* EXTRACTED INFORMATION:
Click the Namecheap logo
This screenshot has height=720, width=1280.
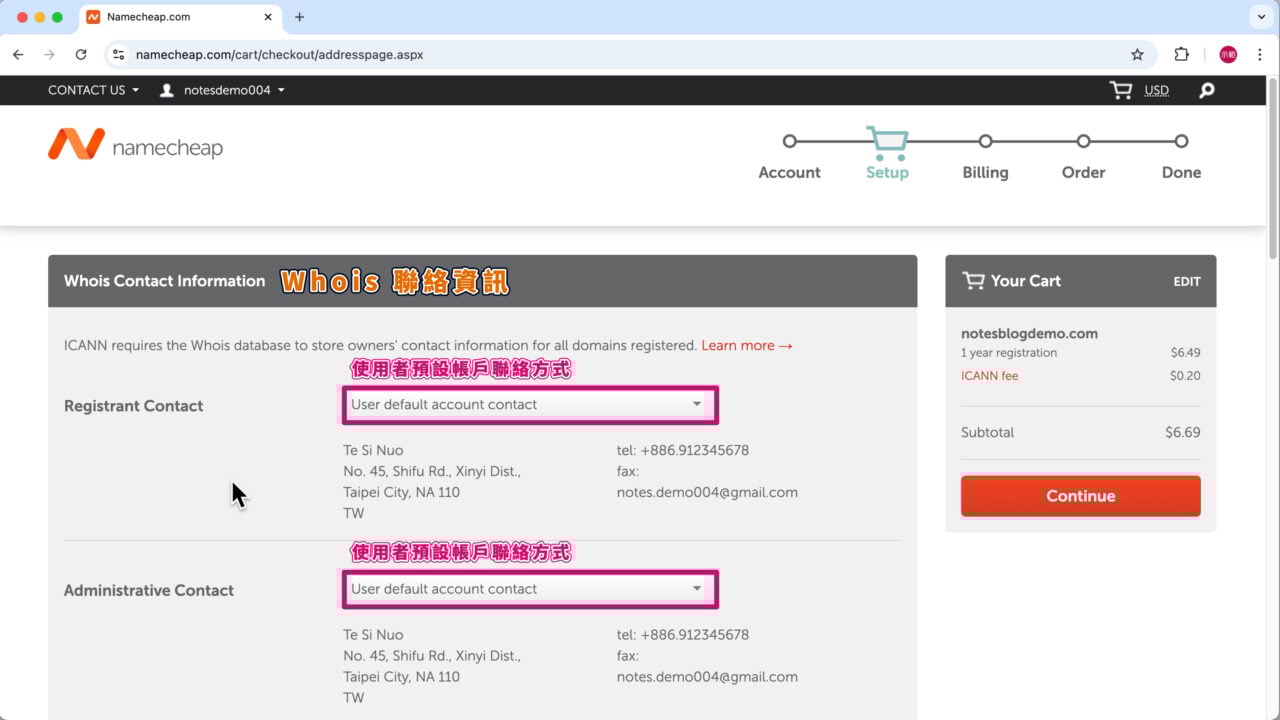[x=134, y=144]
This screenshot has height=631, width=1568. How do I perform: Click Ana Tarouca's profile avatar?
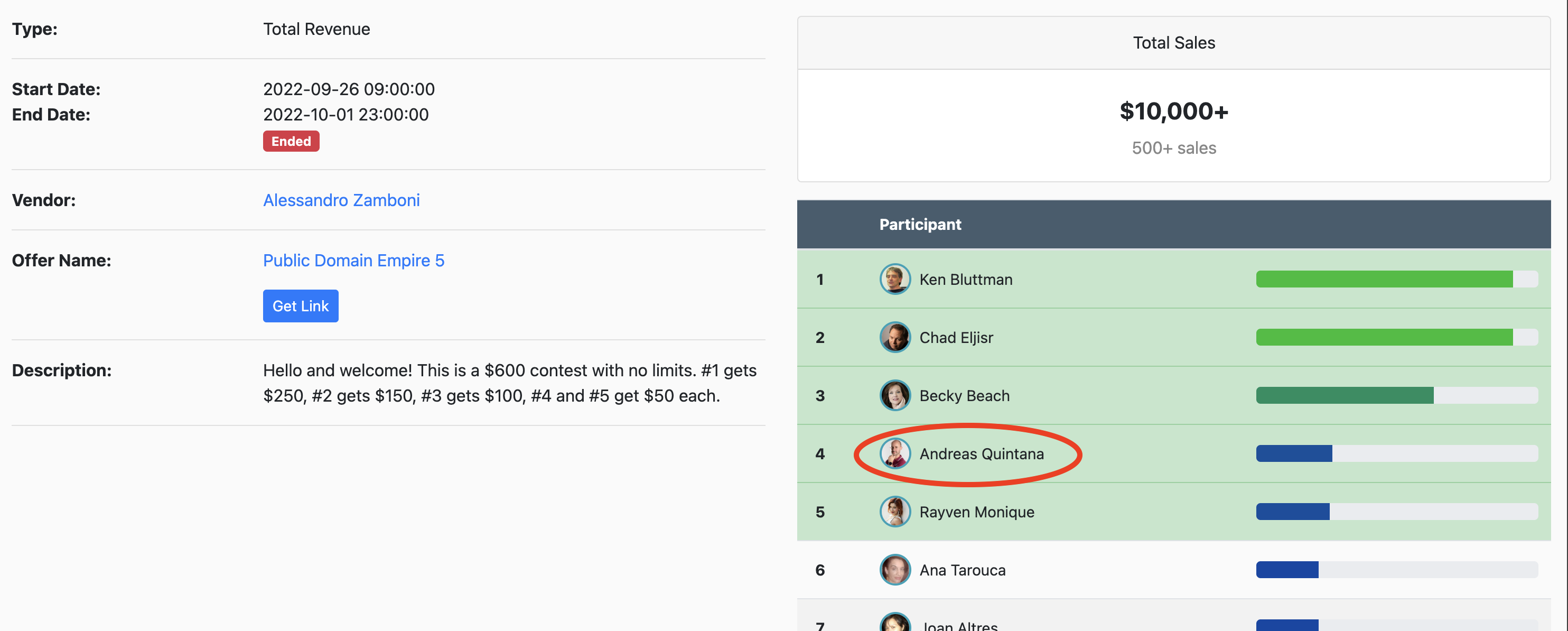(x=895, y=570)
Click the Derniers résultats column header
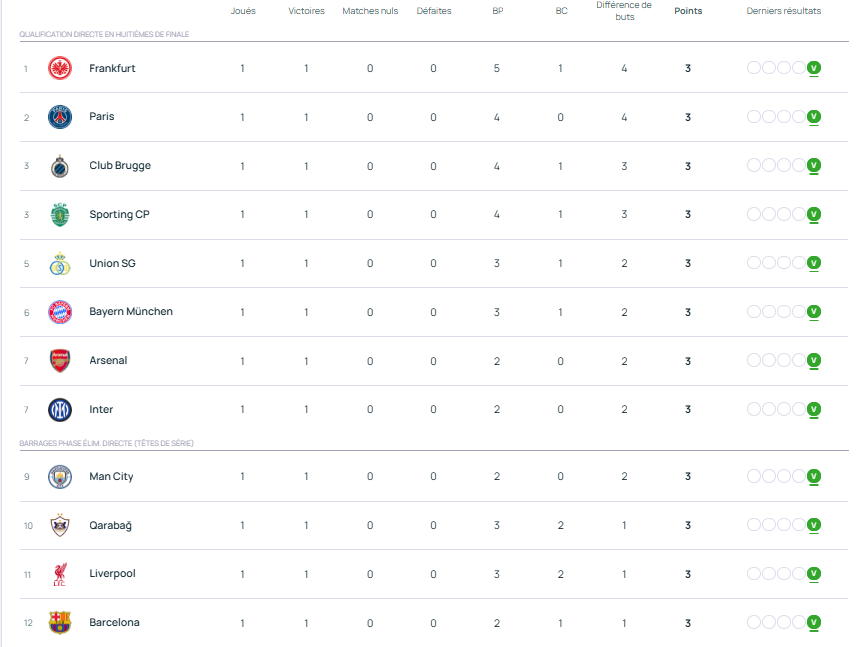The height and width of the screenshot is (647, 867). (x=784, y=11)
==
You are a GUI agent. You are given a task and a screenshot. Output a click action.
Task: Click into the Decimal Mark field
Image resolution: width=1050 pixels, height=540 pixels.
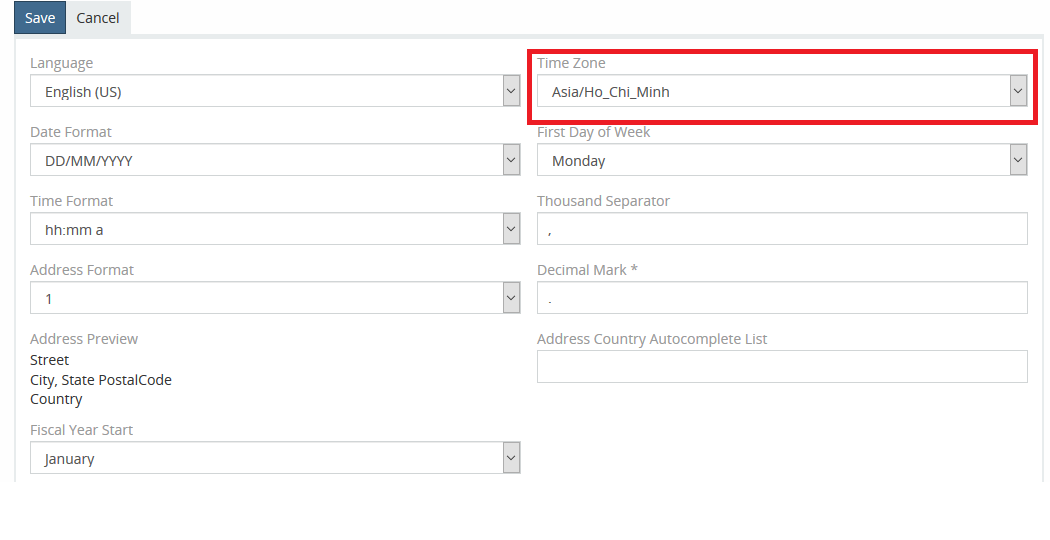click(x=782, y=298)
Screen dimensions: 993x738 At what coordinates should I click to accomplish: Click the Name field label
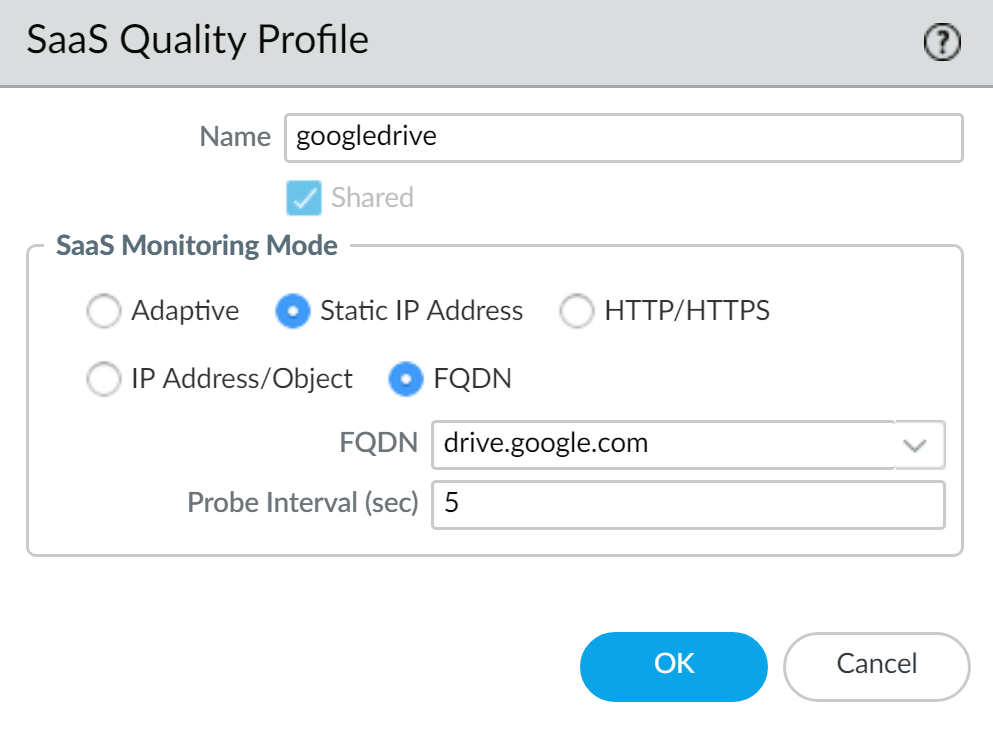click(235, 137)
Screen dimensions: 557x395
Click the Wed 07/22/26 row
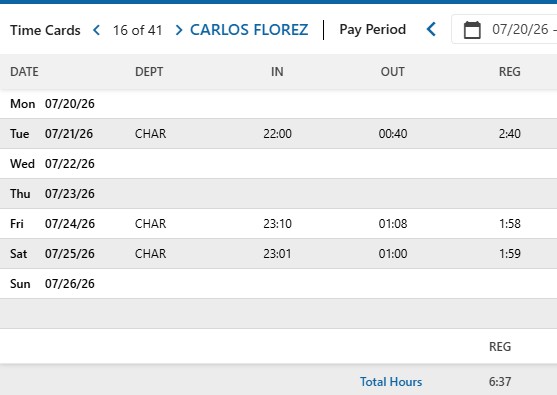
==
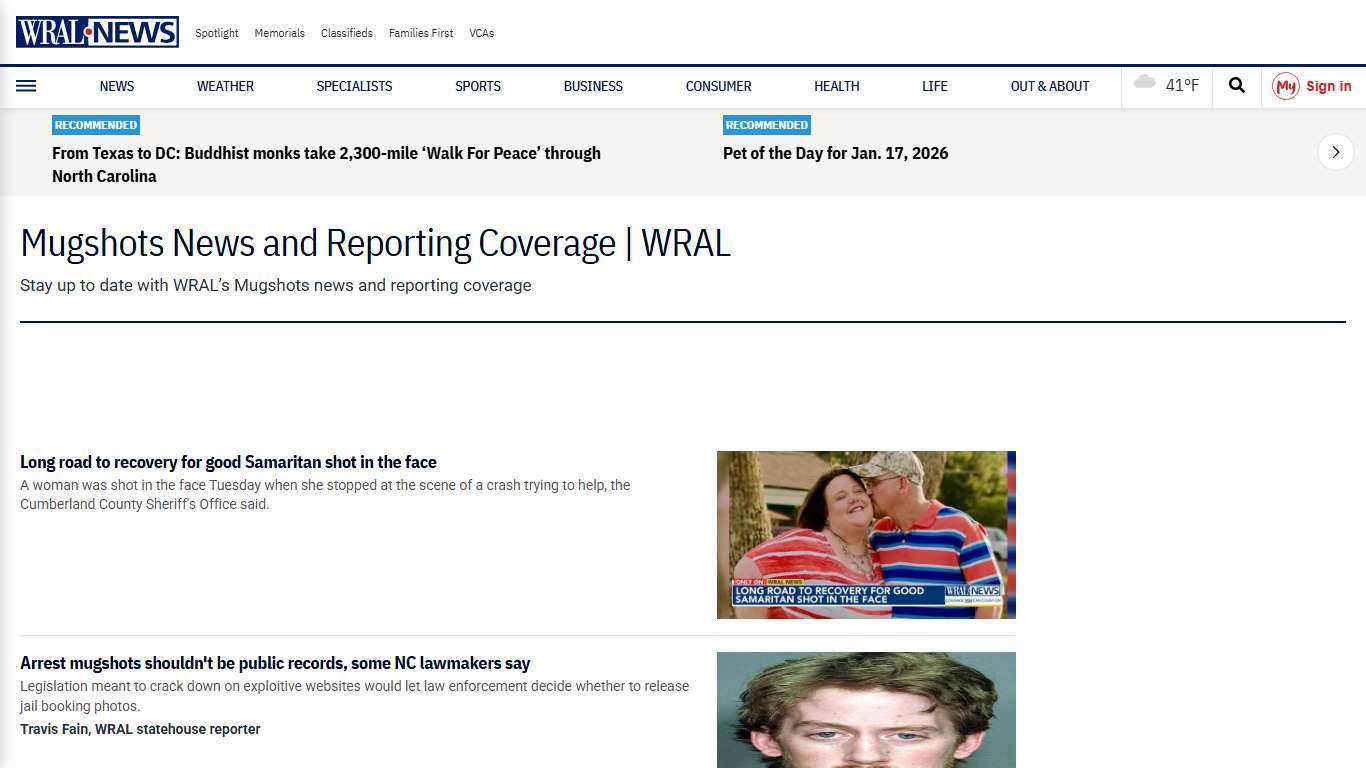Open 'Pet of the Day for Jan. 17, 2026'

* WHAT IS BEING ASKED: Using the data above, which lines fall from the one with "Screen dimensions: 993x738" through the one with "Click the Wed 07/22/26 row"? Repeat them exactly, ends included, minus any pictures.

* SOLUTION TO THE PROBLEM:
Screen dimensions: 993x738 At what coordinates should I click to accomplish: Click the Name field label
click(235, 137)
Screen dimensions: 557x395
Click the Wed 07/22/26 row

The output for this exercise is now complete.